Le ministre du Travail qatari a annoncé, ce mercredi 2 novembre, que le Qatar ne financerait pas de fonds d’indemnisation pour les travailleurs blessés et les familles des ouvriers tués sur les chantiers de la Coupe du monde de football.
Le Qatar ne veut rien savoir. À dix-huit jours du coup d’envoi de la coupe du monde de football, le riche émirat du Golfe s’est opposé à la création d’un fonds d’indemnisation pour les travailleurs migrants blessés et les familles des ouvriers tués sur les chantiers de l’événement. Le ministre du Travail qatari Ali Ben Samikh Al-Marri a indiqué ce mercredi 2 novembre qu’un tel fond de compensation n’était pas réalisable. « Chaque mort est une tragédie, mais il n’y a pas de critères pour établir ce fonds », s’est-il justifié auprès de l’AFP.
« Où sont les victimes ? Avez-vous des noms ? », a interrogé le ministre.
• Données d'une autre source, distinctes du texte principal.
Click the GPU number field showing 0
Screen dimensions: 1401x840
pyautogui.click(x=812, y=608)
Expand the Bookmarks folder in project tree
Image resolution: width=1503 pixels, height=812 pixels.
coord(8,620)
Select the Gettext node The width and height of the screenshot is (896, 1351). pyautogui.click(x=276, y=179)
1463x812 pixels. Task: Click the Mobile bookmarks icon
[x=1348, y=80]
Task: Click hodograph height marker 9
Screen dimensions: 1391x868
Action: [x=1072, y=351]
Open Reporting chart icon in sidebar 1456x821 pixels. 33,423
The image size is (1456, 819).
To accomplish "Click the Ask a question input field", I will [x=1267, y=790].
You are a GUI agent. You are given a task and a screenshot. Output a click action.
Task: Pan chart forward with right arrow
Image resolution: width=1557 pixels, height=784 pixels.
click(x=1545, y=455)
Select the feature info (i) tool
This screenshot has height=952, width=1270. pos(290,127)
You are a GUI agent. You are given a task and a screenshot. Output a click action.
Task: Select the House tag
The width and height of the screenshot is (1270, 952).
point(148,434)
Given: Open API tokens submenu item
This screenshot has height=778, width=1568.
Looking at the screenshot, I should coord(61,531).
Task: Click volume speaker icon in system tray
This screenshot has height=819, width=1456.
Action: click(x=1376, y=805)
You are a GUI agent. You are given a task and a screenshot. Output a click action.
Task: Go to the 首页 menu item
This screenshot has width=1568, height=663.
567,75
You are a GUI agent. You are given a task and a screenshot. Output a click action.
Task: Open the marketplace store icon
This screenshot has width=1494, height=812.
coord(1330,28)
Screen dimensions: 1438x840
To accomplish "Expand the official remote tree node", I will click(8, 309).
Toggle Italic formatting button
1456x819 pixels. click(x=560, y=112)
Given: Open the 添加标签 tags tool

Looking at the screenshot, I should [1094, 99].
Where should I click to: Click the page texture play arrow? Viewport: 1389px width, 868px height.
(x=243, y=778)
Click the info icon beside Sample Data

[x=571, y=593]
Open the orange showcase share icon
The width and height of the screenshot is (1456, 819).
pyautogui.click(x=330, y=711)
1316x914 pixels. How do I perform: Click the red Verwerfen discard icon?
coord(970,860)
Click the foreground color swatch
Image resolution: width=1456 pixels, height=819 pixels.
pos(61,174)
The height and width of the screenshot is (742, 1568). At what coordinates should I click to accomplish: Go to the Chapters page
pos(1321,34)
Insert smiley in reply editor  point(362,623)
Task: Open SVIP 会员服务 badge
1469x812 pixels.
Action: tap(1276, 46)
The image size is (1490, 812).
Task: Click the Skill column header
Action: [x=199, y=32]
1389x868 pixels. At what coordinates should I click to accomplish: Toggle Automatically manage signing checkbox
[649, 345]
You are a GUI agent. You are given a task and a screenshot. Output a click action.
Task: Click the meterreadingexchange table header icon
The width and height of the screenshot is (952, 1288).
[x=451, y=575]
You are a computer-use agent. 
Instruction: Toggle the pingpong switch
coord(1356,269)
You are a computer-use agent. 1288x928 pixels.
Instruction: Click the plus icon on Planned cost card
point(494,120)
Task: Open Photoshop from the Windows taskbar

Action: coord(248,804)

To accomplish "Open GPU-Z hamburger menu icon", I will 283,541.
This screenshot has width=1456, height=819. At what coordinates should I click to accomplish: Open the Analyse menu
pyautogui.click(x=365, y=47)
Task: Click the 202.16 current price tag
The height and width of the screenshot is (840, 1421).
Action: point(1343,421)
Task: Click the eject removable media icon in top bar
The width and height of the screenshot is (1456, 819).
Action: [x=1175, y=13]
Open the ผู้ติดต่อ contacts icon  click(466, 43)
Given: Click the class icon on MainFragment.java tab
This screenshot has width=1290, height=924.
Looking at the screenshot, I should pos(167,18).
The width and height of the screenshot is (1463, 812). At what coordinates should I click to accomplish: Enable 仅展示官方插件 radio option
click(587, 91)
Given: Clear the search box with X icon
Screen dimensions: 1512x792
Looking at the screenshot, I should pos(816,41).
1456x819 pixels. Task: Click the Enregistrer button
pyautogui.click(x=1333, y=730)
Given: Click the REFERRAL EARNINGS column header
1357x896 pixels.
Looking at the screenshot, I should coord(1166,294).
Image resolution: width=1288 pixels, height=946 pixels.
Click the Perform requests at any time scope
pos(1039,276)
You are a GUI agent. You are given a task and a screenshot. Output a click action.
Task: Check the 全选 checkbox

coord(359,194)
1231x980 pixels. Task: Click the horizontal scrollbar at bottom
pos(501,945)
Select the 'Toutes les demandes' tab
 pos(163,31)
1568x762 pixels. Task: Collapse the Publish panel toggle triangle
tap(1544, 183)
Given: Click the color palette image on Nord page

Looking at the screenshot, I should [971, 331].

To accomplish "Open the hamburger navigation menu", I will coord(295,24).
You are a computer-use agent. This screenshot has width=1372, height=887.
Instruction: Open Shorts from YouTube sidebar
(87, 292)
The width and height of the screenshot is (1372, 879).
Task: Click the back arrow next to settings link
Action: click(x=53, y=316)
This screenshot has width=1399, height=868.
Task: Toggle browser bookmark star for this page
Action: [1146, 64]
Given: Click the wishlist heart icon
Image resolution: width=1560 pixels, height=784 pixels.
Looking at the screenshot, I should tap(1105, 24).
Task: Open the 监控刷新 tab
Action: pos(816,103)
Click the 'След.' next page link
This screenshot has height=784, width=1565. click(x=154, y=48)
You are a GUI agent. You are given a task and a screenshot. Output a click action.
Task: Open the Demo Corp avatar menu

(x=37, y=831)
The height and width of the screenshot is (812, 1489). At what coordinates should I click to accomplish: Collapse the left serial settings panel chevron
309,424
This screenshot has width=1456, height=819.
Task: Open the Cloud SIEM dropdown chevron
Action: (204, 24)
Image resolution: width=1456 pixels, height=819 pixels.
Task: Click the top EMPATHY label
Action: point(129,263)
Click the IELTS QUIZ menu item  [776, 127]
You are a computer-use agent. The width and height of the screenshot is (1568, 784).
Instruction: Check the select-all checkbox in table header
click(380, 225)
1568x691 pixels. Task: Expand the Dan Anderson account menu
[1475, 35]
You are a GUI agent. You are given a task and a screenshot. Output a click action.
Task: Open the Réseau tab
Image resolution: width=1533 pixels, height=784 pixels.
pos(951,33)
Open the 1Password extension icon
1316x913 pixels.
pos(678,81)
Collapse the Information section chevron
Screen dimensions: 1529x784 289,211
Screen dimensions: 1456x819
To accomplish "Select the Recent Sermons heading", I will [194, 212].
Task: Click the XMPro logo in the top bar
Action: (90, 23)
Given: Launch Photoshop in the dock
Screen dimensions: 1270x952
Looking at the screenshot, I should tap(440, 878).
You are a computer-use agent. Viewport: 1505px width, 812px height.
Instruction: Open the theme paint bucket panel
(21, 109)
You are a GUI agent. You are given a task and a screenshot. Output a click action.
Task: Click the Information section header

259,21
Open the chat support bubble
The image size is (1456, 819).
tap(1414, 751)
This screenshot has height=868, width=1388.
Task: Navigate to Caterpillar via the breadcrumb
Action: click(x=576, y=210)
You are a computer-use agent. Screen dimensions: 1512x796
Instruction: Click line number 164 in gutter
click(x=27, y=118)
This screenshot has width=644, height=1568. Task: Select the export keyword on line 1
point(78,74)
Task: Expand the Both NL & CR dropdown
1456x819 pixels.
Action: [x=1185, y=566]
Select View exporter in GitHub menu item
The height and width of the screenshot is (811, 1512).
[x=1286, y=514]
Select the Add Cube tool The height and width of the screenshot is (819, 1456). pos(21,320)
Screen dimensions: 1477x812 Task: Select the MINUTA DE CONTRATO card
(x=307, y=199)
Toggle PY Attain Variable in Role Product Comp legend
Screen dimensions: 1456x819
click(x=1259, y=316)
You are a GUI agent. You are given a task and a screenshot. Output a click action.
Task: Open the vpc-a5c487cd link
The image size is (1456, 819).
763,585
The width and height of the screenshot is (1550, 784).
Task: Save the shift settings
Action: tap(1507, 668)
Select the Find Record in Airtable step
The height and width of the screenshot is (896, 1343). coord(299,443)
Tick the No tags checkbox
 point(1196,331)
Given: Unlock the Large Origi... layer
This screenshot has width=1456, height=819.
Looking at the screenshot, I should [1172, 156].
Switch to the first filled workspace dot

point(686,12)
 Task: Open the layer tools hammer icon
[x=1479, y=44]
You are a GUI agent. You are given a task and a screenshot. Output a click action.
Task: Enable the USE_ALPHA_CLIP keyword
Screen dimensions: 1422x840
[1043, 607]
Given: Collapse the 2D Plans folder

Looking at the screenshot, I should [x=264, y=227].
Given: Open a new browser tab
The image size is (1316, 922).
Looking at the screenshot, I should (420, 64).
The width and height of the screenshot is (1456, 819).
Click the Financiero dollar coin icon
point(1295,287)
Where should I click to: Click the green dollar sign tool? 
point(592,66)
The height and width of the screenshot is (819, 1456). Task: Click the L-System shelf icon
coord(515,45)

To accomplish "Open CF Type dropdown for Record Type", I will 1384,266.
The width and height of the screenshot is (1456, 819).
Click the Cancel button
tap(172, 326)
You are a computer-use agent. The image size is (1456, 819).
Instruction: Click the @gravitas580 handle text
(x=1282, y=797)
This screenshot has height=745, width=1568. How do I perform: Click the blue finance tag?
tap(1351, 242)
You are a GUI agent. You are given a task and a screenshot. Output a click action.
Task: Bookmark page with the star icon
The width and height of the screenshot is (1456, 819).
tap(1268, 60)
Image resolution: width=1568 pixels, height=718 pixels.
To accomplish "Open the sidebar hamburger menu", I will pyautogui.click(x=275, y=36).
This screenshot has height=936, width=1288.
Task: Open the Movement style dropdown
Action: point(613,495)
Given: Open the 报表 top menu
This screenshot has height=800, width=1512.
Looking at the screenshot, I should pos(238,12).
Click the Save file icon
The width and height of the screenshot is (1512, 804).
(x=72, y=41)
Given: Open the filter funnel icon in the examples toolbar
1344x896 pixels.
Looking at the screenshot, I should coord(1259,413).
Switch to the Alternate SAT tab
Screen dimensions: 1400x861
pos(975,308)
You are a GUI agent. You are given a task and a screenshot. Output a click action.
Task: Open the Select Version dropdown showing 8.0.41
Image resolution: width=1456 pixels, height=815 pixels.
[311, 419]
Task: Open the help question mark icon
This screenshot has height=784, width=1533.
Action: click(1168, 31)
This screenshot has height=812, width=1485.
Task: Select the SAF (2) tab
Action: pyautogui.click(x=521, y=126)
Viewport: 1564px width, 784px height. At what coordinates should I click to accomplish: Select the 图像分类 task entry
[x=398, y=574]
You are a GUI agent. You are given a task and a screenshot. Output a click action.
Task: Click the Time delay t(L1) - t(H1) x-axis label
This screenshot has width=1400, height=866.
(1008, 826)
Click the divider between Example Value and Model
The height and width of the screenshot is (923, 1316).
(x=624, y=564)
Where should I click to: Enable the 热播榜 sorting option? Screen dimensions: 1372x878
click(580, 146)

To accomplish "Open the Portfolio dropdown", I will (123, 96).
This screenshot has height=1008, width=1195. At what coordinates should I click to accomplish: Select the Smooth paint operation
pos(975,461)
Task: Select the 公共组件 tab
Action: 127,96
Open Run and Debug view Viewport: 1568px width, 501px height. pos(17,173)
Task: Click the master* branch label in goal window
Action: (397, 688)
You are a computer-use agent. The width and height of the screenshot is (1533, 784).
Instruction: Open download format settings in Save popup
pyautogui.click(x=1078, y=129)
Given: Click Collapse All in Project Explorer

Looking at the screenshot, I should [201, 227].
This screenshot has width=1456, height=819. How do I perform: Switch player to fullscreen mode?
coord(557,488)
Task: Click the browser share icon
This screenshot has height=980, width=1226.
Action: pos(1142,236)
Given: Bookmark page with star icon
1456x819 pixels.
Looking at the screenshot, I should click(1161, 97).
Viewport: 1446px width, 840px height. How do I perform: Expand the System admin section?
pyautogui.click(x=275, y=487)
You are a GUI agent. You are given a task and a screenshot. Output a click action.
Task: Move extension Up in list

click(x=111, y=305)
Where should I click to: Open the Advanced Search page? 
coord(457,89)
Pour rappel, le gouvernement qatari ne reconnaît que trois décès d’ouvriers immigrés depuis la nomination du pays il y a dix ans. Bien peu en comparaison du chiffre effrayant, avancé par une enquête du Guardian en février 2021, qui fait état de 6 750 travailleurs migrants d’Inde, du Pakistan, du Népal, du Bangladesh et du Sri Lanka, morts pendant la construction des stades, des routes et des hôtels. Un chiffre aujourd’hui sous-estimé, puisque les décès survenus depuis 2020 n’ont pas été pris en compte. À ces morts s’ajoutent également des milliers de blessés et des « centaines de milliers de travailleurs ayant subi des violations des droits humains » (maltraitances, menaces, salaires impayés, confiscations de passeport…) selon Amnesty international.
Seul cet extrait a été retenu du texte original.